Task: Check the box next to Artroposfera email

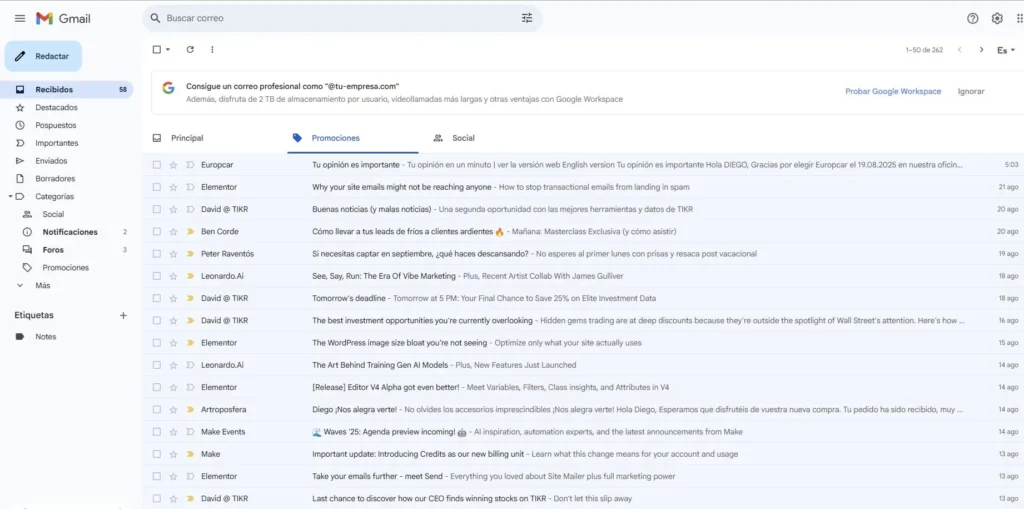Action: [157, 409]
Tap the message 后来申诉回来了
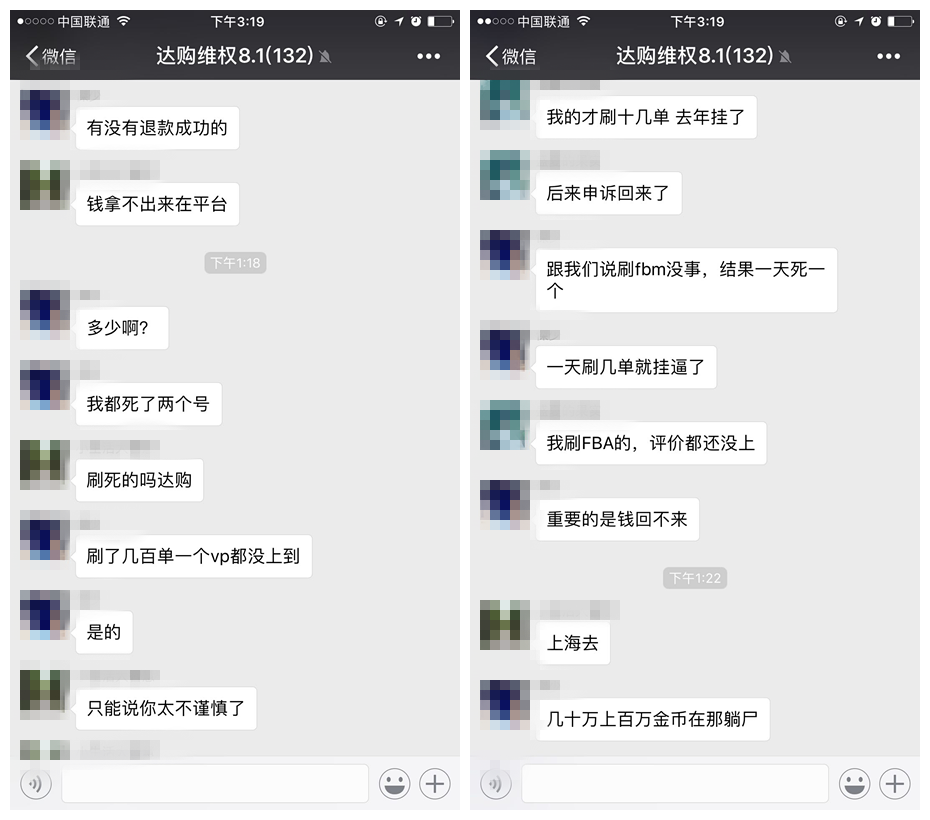Image resolution: width=930 pixels, height=820 pixels. [609, 193]
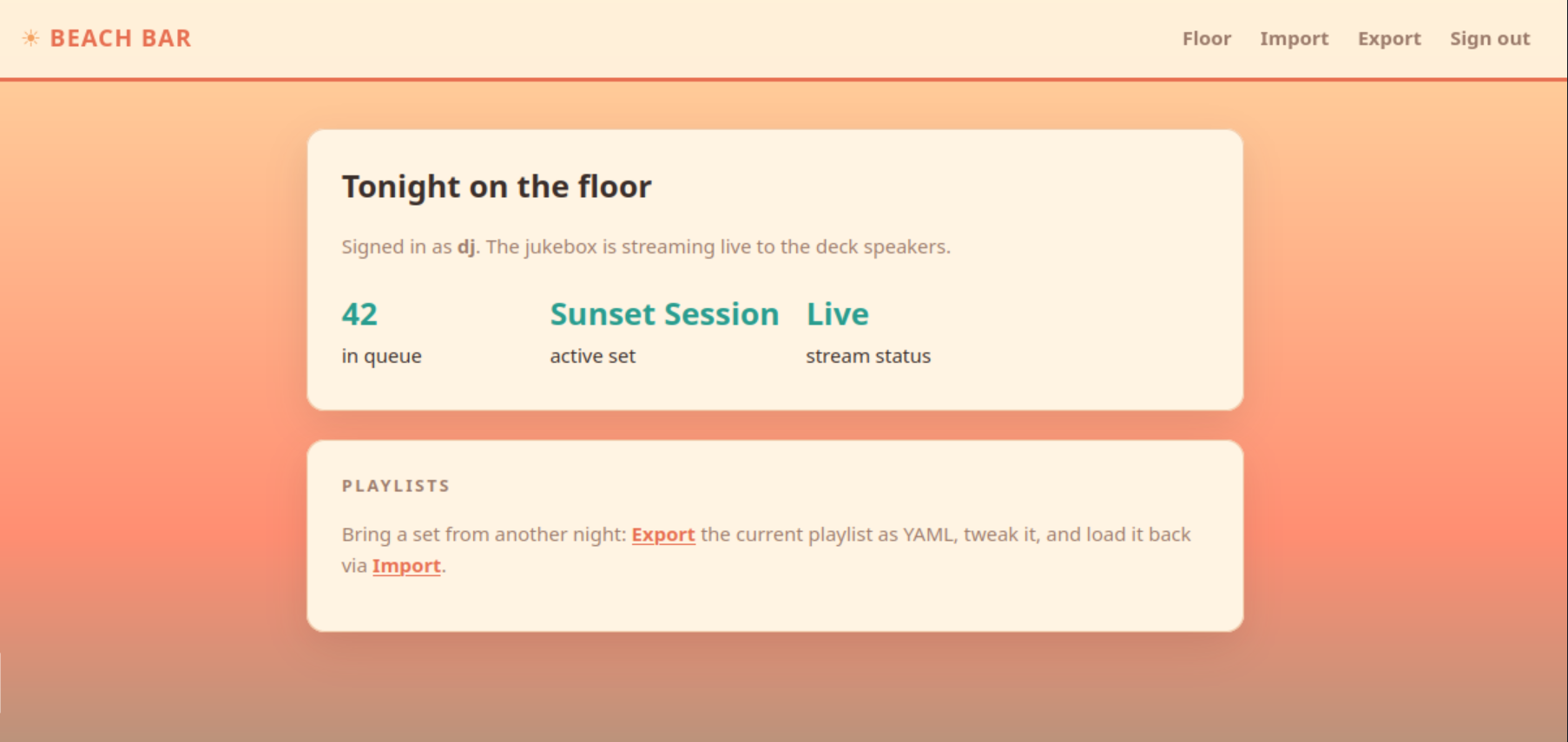Open the BEACH BAR home title
1568x742 pixels.
[121, 38]
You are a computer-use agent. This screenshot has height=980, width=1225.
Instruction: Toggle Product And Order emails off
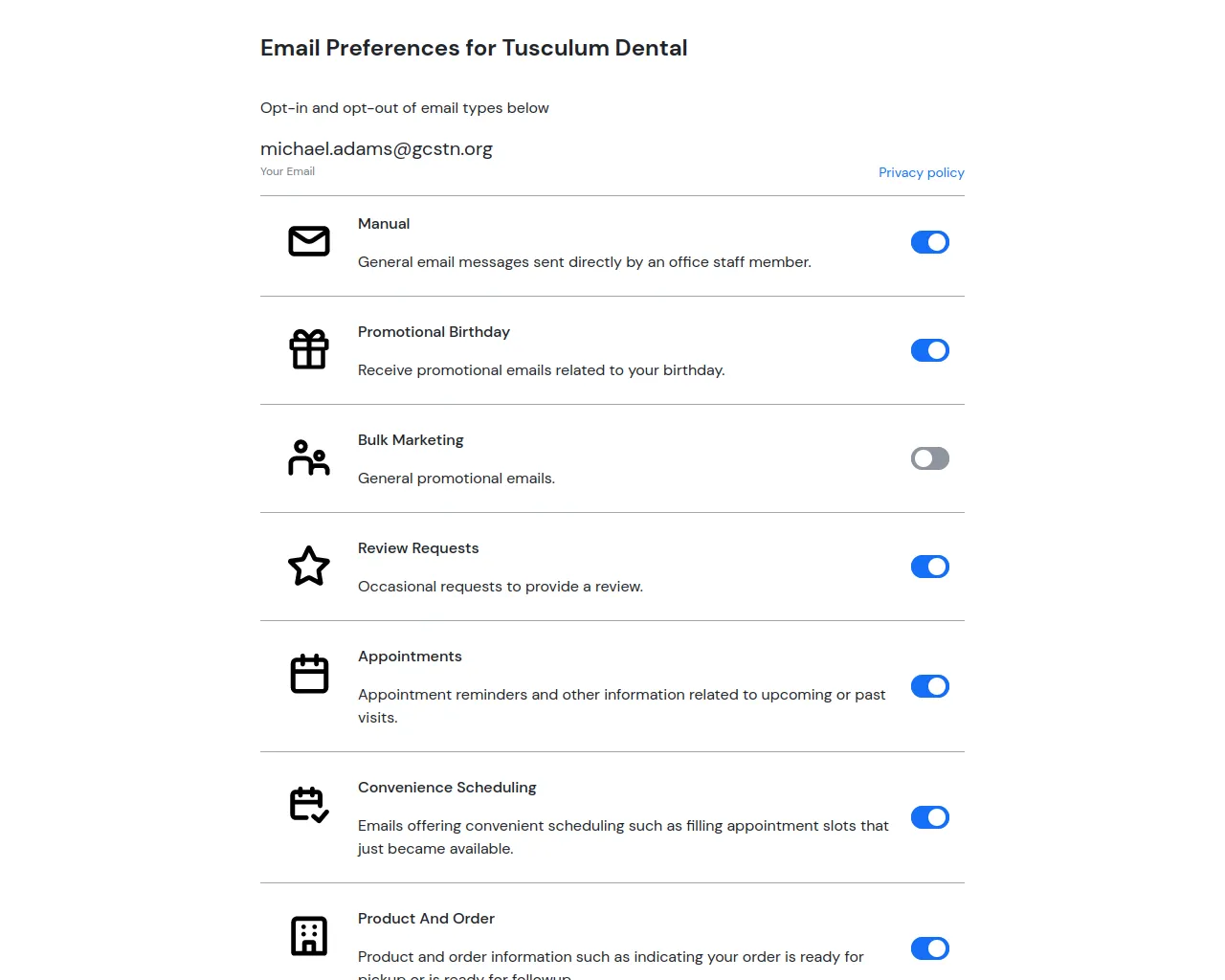(929, 948)
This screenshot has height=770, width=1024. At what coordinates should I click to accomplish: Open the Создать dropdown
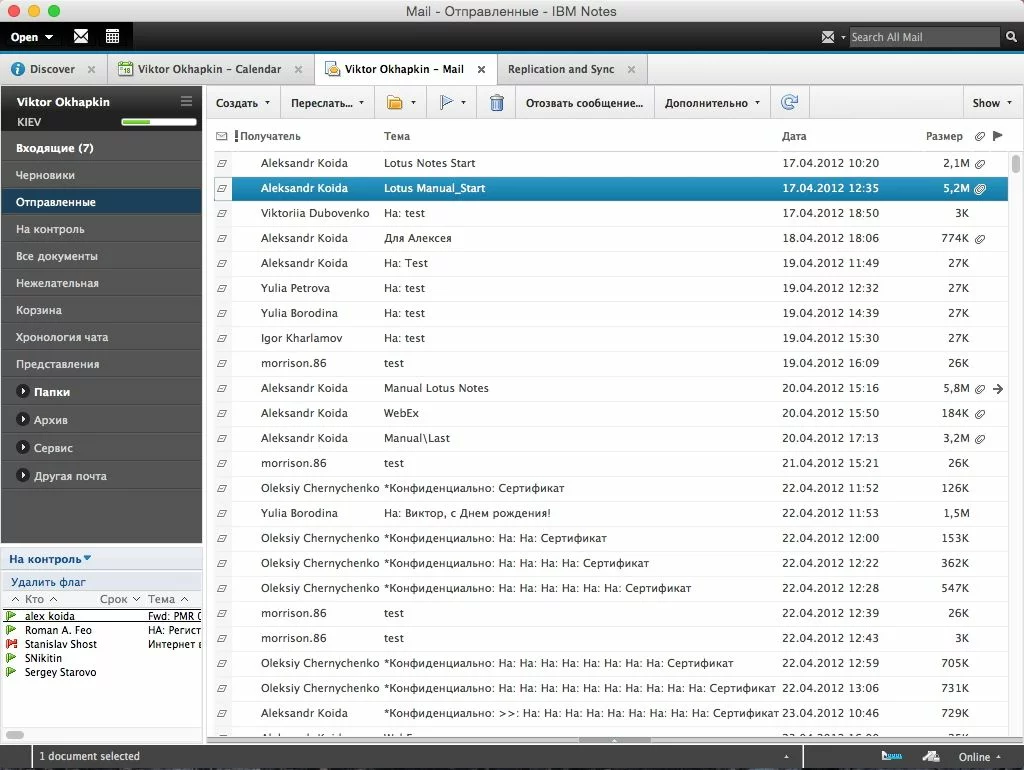click(x=243, y=103)
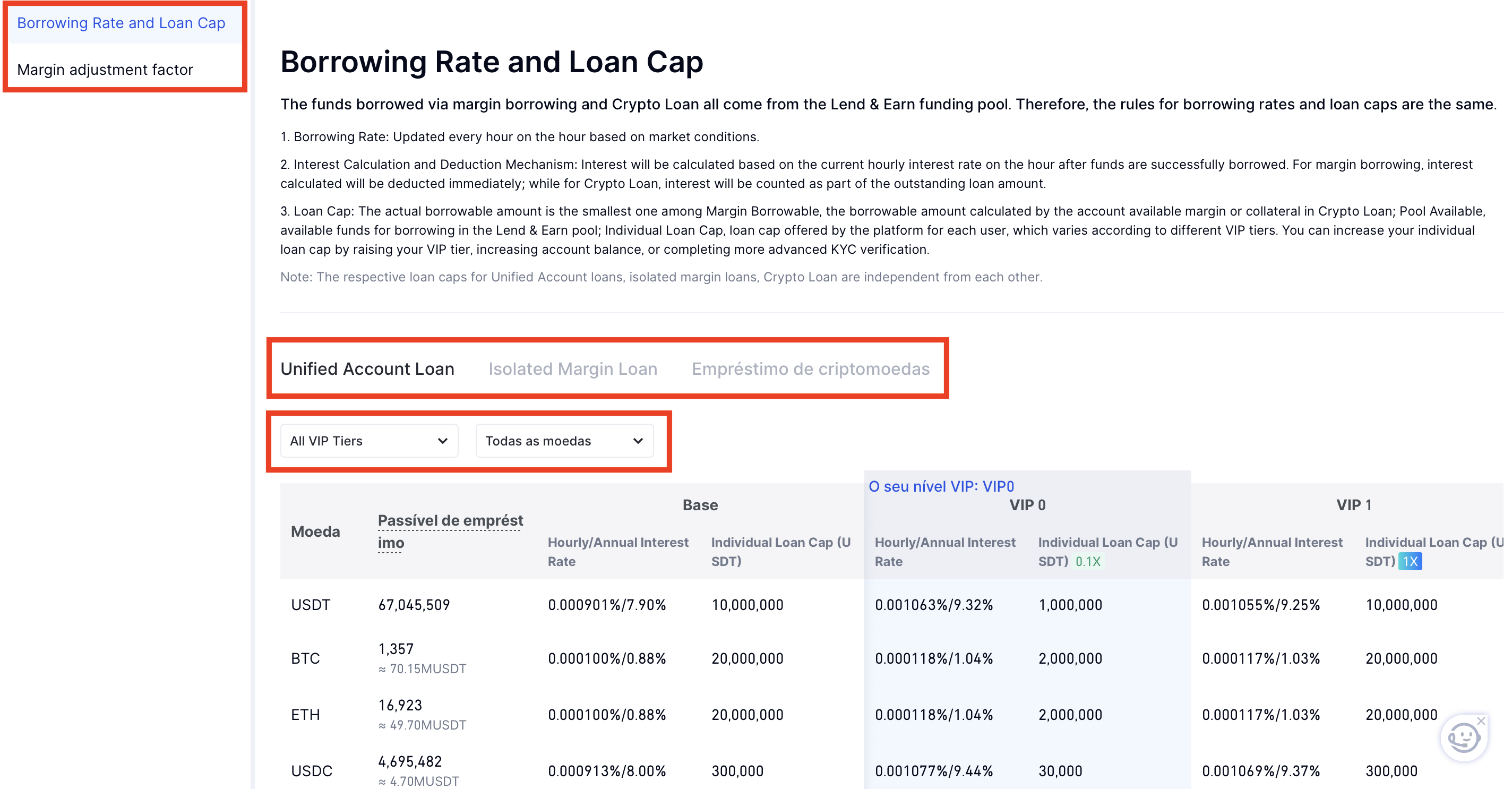Select the Unified Account Loan tab
Image resolution: width=1512 pixels, height=789 pixels.
coord(367,368)
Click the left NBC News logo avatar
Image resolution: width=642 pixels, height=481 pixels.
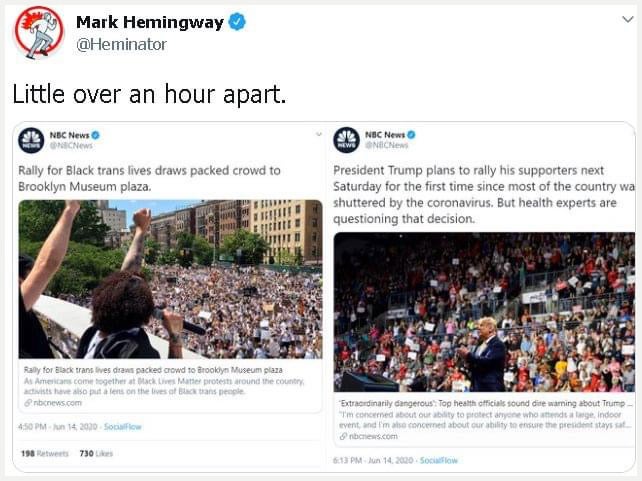point(31,140)
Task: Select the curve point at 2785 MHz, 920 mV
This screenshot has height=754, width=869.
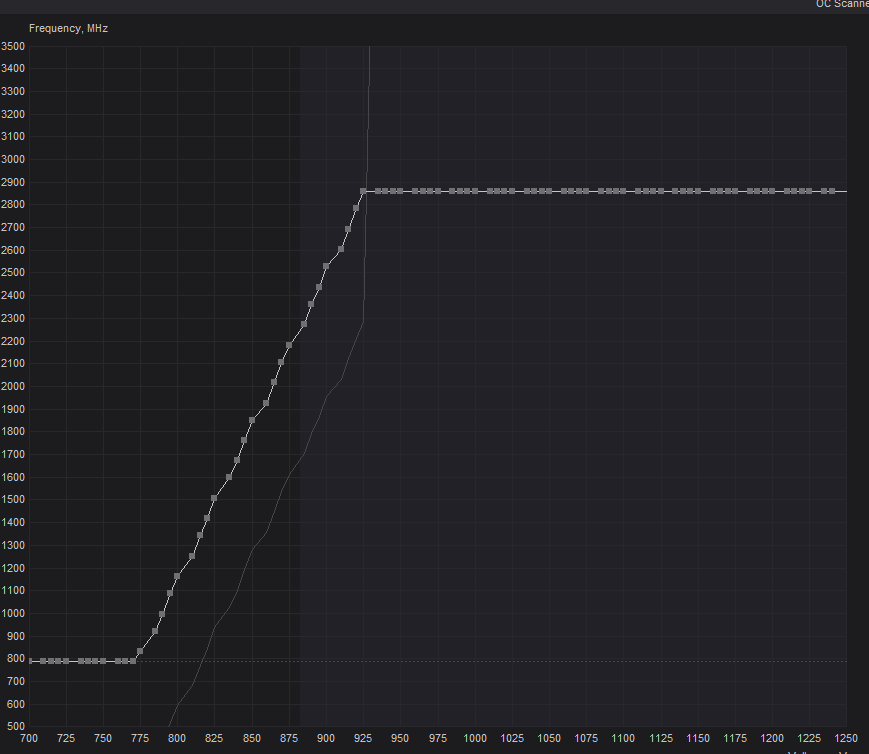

*****

■ WORK TO COMPLETE
From the first line above down to the line with "You are a computer-use", reproduce every line and no others, omitting pictures.

■ REPLY
Task: Check the box next to Artroposfera email

Action: [157, 409]
Tap the message 后来申诉回来了
Image resolution: width=930 pixels, height=820 pixels. [609, 193]
Open the BEACH BAR home title
1568x742 pixels.
[121, 38]
You are a computer-use agent. This screenshot has height=980, width=1225.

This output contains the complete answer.